The $2.5 billion-a-year Ivoirian market has traditionally been dominated by France. But European and US exporters have since independence steadily eroded the French market share from over 60 percent to 32 percent. The US is now the second major supplier, providing about $100 million a year of petroleum and food products, equipment and machinery.
About 60 US firms are based in Abidjan with investments of some $1 billion, mainly in petroleum, manufacturing, and in financial services.
Some US companies, such as Eveready Batteries (a division of Ralston Purina), use Abidjan as a base for exporting to the 40 million consumers of the six nations in the French West African Economic Community.
Exports have been restricted, however, by import licenses introduced to protect local battery manufacturers, notes Tom McCubbin, Eveready's Ivory Coast managing director. In Anglophone countries with non-convertible currencies, problems arise trying to confirm letters of credit.
Douglas Leavens, vice-president of Chase Manhattan Abidjan, adds that improved and more flexible credit facilities offered by the US Export-Import Bank would help US businessmen.
Eveready adopted an export-oriented marketing strategy because of the small size of the 10-million consumer Ivoirian market. For this reason US trade officials are trying to attract mainly small-scale American investors.
One initiative was a 27-member trade and investment mission of small businessmen last January led by the Los Angeles Mayor Tom Bradley.
Another example at the Abidjan trade fair was Samir Lahiri, president of Roll Form Corporation, a small metal working company based in Limerick, Penn. Mr. Lahiri said he had made ``useful contacts'' for setting up a $1 million joint venture providing about 30 jobs.
The US ambassador to Nigeria, Princeton Lyman, believes that prospects are improving in Anglophone West African countries.

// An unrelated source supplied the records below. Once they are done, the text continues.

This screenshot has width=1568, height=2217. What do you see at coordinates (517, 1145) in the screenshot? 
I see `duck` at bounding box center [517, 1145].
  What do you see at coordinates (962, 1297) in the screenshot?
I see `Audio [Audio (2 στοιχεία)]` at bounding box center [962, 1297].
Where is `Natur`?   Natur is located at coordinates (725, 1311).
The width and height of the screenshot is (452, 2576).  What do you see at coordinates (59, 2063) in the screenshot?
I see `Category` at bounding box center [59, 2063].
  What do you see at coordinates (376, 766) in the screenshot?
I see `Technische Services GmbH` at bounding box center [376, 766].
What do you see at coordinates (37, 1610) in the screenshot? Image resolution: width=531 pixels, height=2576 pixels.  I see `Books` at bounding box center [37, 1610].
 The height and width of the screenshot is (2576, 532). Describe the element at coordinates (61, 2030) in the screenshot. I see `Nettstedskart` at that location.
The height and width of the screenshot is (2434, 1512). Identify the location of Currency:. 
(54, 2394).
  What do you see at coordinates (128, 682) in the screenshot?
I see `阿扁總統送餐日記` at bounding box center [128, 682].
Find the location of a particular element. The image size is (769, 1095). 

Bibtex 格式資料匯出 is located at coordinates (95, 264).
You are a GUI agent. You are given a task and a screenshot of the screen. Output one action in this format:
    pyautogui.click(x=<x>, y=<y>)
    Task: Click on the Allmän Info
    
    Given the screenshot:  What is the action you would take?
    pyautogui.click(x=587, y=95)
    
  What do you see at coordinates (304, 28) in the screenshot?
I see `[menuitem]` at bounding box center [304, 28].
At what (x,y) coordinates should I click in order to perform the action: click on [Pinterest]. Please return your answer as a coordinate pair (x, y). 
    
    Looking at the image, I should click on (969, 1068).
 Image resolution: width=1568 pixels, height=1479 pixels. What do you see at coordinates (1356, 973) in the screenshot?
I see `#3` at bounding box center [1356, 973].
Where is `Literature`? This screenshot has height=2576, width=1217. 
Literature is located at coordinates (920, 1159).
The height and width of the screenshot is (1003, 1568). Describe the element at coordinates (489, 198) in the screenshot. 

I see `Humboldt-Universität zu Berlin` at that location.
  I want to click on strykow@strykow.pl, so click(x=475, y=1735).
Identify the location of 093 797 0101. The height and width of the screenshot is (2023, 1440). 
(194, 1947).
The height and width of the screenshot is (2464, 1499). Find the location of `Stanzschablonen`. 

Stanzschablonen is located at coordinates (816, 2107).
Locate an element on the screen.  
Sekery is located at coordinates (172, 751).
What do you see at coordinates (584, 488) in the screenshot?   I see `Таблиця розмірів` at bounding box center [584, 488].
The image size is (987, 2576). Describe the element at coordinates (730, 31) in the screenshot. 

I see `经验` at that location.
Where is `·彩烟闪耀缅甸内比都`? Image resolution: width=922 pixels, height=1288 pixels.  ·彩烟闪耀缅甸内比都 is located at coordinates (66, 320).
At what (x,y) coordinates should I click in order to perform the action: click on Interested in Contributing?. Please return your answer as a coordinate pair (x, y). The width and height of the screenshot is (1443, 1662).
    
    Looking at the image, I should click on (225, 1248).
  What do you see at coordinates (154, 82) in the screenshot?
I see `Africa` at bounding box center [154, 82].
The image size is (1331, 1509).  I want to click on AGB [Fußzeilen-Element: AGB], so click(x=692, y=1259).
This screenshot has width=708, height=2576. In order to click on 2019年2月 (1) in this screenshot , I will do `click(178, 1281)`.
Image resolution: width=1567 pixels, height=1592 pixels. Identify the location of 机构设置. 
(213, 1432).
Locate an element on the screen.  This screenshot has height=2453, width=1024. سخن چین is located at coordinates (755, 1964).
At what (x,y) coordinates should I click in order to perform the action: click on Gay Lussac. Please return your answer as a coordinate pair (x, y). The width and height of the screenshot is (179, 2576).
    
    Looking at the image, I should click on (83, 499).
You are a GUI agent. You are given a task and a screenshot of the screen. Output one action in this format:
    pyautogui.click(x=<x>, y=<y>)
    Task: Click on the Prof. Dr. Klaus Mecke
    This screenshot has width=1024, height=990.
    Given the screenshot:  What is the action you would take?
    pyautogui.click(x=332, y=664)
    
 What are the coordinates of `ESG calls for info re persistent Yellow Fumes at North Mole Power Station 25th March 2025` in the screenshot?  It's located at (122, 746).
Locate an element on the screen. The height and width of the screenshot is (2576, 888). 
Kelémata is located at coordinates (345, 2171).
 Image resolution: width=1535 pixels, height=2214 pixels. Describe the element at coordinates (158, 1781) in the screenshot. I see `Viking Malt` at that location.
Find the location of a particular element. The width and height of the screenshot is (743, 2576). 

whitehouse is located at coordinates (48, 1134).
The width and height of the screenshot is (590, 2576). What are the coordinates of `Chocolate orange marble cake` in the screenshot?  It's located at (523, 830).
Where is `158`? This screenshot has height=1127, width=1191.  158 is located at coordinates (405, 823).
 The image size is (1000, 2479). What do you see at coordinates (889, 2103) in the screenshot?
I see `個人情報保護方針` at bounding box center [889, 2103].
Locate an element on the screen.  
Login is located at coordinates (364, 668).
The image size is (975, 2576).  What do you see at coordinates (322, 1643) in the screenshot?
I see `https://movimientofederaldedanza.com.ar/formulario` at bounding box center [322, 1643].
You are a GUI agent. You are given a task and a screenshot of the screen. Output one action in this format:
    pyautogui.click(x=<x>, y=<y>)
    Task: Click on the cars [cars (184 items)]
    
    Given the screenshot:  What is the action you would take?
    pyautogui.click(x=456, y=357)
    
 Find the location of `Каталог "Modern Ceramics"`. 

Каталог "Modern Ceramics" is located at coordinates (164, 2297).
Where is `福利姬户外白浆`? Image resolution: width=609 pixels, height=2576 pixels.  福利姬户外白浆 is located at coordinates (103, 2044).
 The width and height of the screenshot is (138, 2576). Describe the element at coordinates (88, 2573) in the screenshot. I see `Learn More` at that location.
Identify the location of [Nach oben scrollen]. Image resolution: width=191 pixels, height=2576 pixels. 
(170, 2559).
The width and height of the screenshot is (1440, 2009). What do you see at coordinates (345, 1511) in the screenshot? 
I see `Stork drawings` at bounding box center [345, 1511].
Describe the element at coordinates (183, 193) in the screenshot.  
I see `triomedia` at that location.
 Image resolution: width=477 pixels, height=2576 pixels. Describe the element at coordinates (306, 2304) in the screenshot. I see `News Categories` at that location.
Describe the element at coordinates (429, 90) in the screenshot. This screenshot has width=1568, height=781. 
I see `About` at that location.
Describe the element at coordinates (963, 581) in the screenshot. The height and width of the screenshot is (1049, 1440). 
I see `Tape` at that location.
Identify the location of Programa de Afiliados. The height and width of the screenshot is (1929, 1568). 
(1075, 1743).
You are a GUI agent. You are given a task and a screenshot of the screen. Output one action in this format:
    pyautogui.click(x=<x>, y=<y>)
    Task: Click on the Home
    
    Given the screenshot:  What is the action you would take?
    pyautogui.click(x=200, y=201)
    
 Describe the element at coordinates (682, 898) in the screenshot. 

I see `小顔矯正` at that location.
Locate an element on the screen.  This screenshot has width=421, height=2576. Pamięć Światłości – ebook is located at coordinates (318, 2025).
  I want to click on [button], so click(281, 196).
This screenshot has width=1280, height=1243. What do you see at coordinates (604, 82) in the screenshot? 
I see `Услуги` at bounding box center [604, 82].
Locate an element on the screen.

Speaking to members of the American Chamber of Commerce in Abidjan recently, he said this was due to important structural adjustment programs which have ``a greater pragmatism and respect for the private sector.''
The US trade deficit with sub-Saharan Africa totals some $6 billion, one third of which is with Nigeria, Ghana, and Liberia. Mr. Lyman warned that the deficit with Nigeria, the largest black African trading partner, is likely to increase ``dramatically'' in 1987 following the country's banning of wheat imports.
Lyman singled out Nigeria for special mention. ``Just over a year ago, Nigeria was not thought of kindly in international financial circles,'' he reminded listeners. Since then, it has adopted ``one of the most fundamentally sweeping structural adjustment programs on the continent.'' If adhered to, the Nigerian program could be a showcase for market-oriented policies and economic adjustment in Africa.
``Nigeria will earn at least $5 billion in foreign exchange every year and will spend every bit of it,'' Lyman said. ``That is unique in Africa and filled with opportunity.''
Veteran US businessmen, however, remain cautious about business prospects in Nigeria and other Anglophone countries. For instance, a tight Nigerian monetary policy has caused a liquidity crunch and sharp contraction of the local market. The new, more liberal tariff policy is forcing many local manufacturers out of business. Smuggled goods continue to undercut local products, while corruption remains a major obstacle for businesses.
The survivors still have to battle with complicated, time consuming customs procedures to import legally. Most of all businessmen are concerned about getting paid for their goods and services.
But despite all the hassles, there is mounting US business interest.